Niedawno media zelektryzowała informacja, że Piotr Kraśko przez sześć lat jeździł bez prawa jazdy. Dziennikarz przez ponad tydzień był
odsunięty od prowadzenia „Faktów” TVN. W wigilijny wieczór Kraśko wrócił za telewizyjną kamerę.
Nieobecność Kraśki w programie informacyjnym „Fakty” spowodowała pojawienie się pogłosek, jakoby grupa Discovery próbowała ukryć dziennikarza po ostatnich doniesieniach na jego temat.
Portal wirtualnemedia.pl już w piątek rano podał jednak informację, że w wigilijny wieczór to właśnie Piotr Kraśko będzie prowadzącym „Fakty”.
— Piotr Kraśko będzie prowadził "Fakty" TVN w piątek. To nie chowanie, tylko raczej eksponowanie. Świąteczne wydania programu mają bowiem wyjątkowo dużą oglądalność. Całe rodziny przy stole oglądają telewizję — powiedział portalowi Wirtualnemedia.pl dziennikarz TVN, który chciał zachować anonimowość.
Afera Kraśki
Znany prezenter telewizyjny Piotr Kraśko został skazany przez Sąd Rejonowy w Łomży. Uznano go za winnego prowadzenia samochodu mimo cofnięcia uprawnień. Dziennikarz TVN tracił już wcześniej dwukrotnie prawo jazdy.
Według informacji „Super Expressu” policja zatrzymała prezentera TVN na początku kwietnia do rutynowej kontroli w województwie podlaskim. Okazało się wówczas, że nie tylko nie ma przy sobie prawa jazdy, ale od 2015 roku ma cofnięte uprawnienia do prowadzenia pojazdów. Zgodnie z prawem jazda samochodem w takim przypadku jest przestępstwem.
Początkowo dziennikarz miał zostać skazany na 7500 zł grzywny i kolejny rok zakazu prowadzenia pojazdów.

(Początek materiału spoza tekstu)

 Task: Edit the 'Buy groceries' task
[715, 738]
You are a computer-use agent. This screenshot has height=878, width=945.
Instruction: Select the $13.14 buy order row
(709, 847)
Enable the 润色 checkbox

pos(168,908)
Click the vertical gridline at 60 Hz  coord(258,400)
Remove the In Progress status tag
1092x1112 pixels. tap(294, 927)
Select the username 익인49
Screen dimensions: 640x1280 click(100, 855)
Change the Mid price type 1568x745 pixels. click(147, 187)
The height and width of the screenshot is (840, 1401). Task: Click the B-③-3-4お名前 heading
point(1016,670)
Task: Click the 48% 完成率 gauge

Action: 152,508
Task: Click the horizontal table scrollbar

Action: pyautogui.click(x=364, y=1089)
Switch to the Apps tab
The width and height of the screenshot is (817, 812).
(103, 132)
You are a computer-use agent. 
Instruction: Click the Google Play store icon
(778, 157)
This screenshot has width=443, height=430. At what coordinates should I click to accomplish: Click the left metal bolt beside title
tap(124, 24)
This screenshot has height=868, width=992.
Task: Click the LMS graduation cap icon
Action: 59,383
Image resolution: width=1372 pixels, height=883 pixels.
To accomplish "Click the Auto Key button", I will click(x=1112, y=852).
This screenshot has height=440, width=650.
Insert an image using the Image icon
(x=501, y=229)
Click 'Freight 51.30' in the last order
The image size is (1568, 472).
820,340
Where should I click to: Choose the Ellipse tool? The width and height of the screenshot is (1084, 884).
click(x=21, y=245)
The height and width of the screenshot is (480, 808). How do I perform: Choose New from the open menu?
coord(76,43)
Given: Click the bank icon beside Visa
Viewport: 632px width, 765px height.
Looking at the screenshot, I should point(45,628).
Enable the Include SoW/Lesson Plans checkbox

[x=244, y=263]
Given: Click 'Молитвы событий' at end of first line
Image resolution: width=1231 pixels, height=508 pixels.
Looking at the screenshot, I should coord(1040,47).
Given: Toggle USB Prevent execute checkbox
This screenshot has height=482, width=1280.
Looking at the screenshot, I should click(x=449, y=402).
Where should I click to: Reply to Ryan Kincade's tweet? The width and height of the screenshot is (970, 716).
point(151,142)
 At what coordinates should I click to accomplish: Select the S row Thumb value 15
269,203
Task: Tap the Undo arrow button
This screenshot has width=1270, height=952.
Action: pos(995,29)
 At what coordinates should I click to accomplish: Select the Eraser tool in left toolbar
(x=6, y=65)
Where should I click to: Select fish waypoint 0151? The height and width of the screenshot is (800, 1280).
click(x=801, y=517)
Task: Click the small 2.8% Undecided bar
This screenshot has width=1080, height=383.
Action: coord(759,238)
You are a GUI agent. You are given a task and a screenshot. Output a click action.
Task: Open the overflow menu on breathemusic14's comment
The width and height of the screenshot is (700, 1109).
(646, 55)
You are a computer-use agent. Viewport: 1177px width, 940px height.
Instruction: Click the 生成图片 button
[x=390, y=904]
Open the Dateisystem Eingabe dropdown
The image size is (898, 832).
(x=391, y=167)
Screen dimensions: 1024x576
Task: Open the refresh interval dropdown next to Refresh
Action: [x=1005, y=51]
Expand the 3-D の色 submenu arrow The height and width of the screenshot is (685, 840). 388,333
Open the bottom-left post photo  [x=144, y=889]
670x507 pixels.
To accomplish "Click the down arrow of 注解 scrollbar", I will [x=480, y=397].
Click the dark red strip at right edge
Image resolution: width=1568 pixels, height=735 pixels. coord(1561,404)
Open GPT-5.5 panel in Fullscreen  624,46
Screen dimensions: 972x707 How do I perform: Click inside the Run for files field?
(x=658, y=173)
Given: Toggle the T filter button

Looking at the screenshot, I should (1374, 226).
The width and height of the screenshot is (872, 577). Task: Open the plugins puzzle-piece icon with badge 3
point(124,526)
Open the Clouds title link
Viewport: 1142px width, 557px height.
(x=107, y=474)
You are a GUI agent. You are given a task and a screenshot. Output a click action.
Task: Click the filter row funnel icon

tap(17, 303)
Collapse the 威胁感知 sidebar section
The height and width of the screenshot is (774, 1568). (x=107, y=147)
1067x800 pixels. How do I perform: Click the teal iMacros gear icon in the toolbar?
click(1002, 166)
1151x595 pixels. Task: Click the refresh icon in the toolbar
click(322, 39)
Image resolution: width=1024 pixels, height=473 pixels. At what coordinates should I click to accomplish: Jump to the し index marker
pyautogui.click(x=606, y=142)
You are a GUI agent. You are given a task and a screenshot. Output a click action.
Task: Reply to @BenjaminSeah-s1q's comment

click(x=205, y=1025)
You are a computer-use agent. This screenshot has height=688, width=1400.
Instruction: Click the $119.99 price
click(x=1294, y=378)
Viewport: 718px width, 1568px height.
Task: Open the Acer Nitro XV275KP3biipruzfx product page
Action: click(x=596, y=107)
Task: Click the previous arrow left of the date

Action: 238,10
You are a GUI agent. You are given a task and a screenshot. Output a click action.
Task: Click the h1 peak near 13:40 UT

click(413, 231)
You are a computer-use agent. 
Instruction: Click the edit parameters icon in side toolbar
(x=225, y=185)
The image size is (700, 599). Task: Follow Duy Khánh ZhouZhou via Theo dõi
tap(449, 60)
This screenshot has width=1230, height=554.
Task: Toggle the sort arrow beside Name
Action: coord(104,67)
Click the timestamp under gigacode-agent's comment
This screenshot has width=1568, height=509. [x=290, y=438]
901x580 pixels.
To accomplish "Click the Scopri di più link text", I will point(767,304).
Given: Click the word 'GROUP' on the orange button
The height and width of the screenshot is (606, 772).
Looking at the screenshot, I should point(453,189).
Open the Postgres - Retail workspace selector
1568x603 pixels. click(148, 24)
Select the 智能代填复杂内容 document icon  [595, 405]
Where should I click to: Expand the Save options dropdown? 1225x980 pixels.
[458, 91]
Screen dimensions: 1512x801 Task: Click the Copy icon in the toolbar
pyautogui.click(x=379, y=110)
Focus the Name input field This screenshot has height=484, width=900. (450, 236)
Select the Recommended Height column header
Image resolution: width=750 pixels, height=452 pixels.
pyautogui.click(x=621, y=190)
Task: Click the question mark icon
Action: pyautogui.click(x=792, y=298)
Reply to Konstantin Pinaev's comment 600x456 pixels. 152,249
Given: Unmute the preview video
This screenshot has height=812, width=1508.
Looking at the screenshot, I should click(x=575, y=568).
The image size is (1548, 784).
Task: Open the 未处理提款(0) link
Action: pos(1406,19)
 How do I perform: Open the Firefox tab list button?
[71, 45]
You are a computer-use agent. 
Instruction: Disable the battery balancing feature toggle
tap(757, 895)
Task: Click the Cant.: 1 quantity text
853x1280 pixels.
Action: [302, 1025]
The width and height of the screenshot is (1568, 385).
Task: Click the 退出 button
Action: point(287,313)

Prokuratura zrezygnowała z zapowiadanej apelacji i wyrok stał się prawomocny. Oznacza to, że przestępca Kraśko po sześciu latach jazdy bez uprawnień już za rok będzie mógł wsiąść legalnie za kierownicę pojazdu. Za popełnione przestępstwo dziennikarzowi groziło nawet do 2 lat więzienia.
Według „SE” Piotr Kraśko miał już dwukrotnie odbierane prawo jazdy za przekroczenie limitu punktów karnych. Za drugim razem Kraśko nie zdał ponownie egzaminu, w konsekwencji czego w 2015 roku prawomocnie utracił uprawnienia do prowadzenia pojazdów mechanicznych.
Jak przypominają dziennikarze „Super Expressu”, „przez ostatnie sześć lat w mediach pojawiło się sporo jego zdjęć za kierownicą. Ba, nierzadko wręcz do nich pozował”. Jednoznacznie świadczy to o tym, że Kraśko przez ponad sześć lat umyślnie łamał prawo.